Mets 68. Si le président de la République ne commémorera pas les 50 ans de Mai 68, des minorités actives s’y mettent, dans les facultés, les Zad ou chez les cheminots. Mets 68 en boucle. Le son du transistor grésille. Un peu hétéroclite, et souvent inaudible, comme soulèvement. Les conditions ne semblent pas réunies, et l’histoire ne se clone pas. Un demi-siècle a passé, enjambant un millénaire. La mondialisation économique, l’Internet, le multiculturalisme, le terrorisme djihadiste, le chômage de masse, la chute des figures figées ont déferlé. La paix et une certaine tolérance, aussi. Alors, mets 68 où tu peux.

Mes 68. On ressent tous nos révoltes et nos rêves, en public ou cachés. L’époque presque oubliée, kaléidoscopique et psychédélique, improbable en diable, criarde et soixante-huitarde, entre guerre du Vietnam, yéyé, Beatles et Stones, Martin Luther King, mort de de Gaulle et de Jimi Hendrix, inspire encore. Elle marque aussi le début de la longue marche de l’égalité hommes-femmes. Certains ont vécu ce pan d’histoire, parfois de très près, avec intensité, pacifisme et sincérité. Nous autres, nés trop tard, pouvons le fantasmer, et nous imaginer à refaire le monde sur une barricade, face à un CRS, avec une chope de bière. Mes 68 raisons d’aimer encore la vie.

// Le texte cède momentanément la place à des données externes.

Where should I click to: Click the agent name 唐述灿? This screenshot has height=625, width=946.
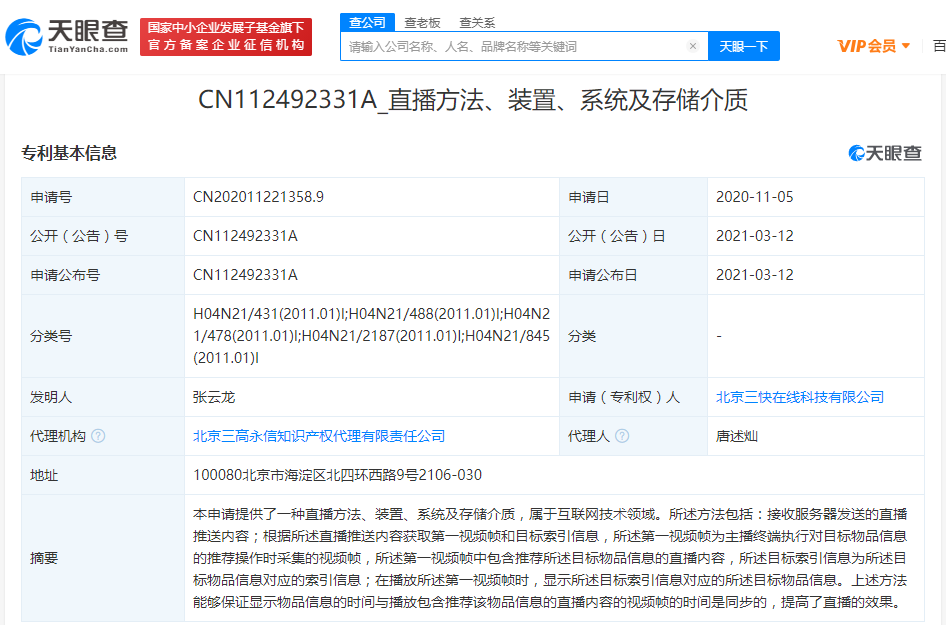pyautogui.click(x=737, y=436)
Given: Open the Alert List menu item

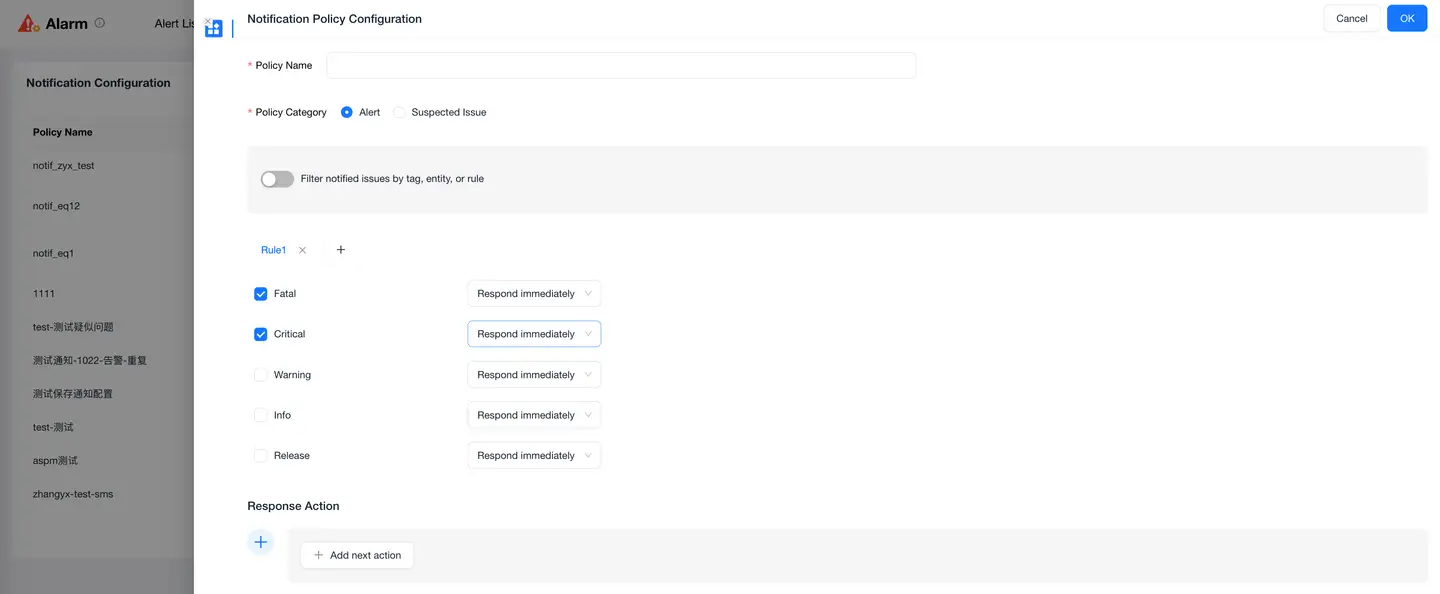Looking at the screenshot, I should coord(175,22).
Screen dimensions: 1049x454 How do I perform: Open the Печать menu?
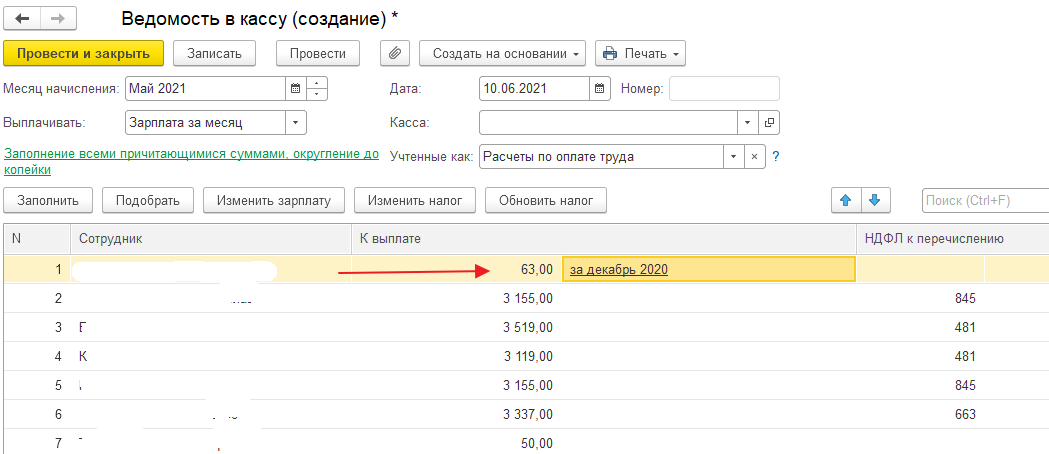[640, 53]
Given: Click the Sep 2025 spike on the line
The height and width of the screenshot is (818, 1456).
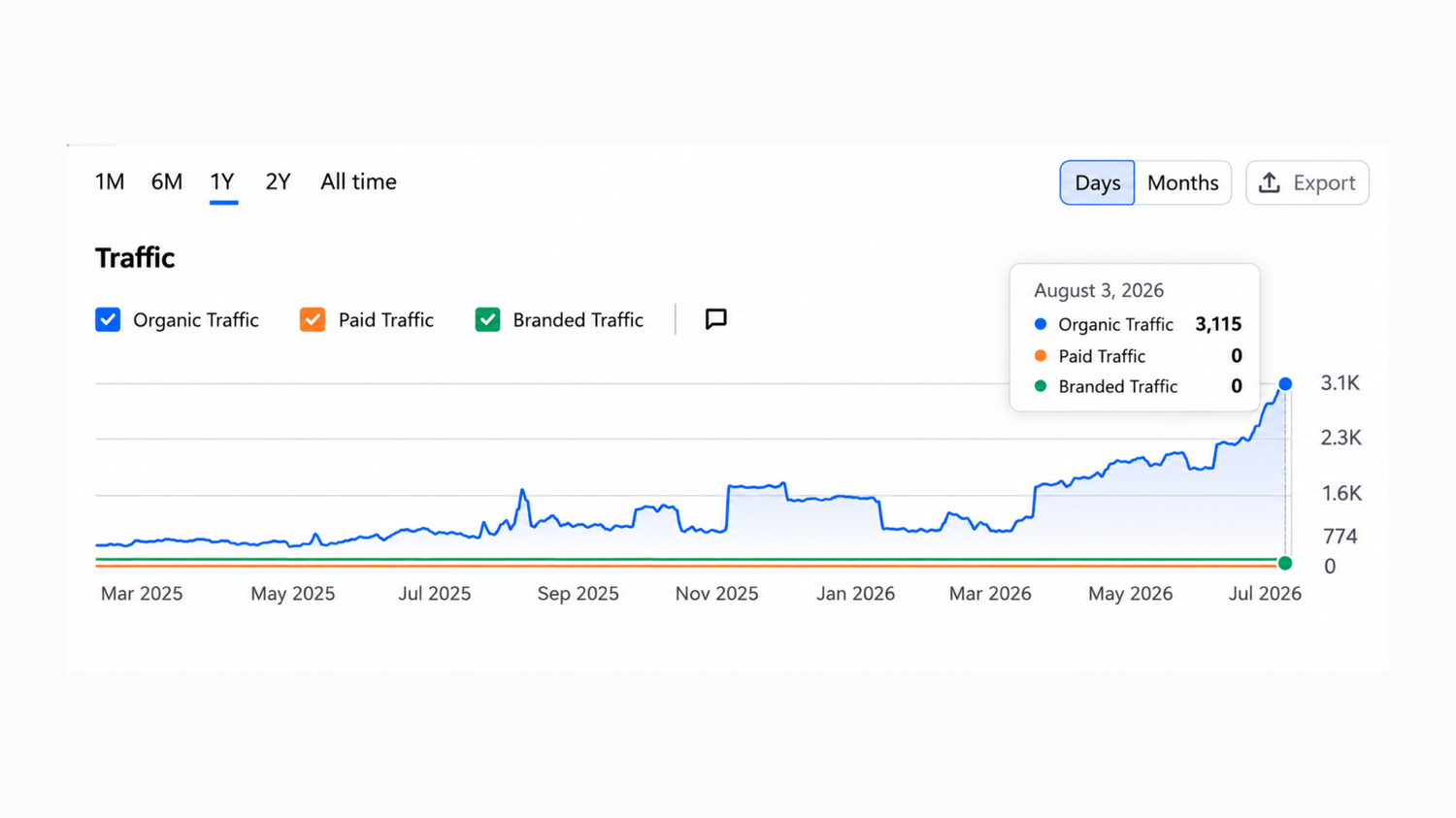Looking at the screenshot, I should pos(522,491).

Mais 68. La jeunesse d’aujourd’hui, « désidéologisée », ultra-connectée et sous-politisée, a son monde à elle. Elle cherche des stages non rémunérés, dans lesquels elle domine certains cadres engoncés, par sa vivacité d’esprit, sa liberté de ton et sa maîtrise des nouvelles technologies. On ne l’a jamais forcé à aller à la messe. Elle ne se lève pas à l’entrée du professeur. Elle affronte les désastres du communautarisme. Ses parents sont séparés et re-séparés. Elle s’en fout et ils s’en foutent aussi. Le pragmatisme et les solutions techniques ont balayé les principes et les postures intellectuelles. Mais 68 évoque-t-elle aux Millenials autre chose qu’une photo en noir et blanc, jaunie et écornée ? Mais 68 aussi, car l’héritage légué comprend des dettes sociétales toujours non soldées – casser du flic, l’université sans la moindre sélection à l’entrée, le rejet de toute autorité.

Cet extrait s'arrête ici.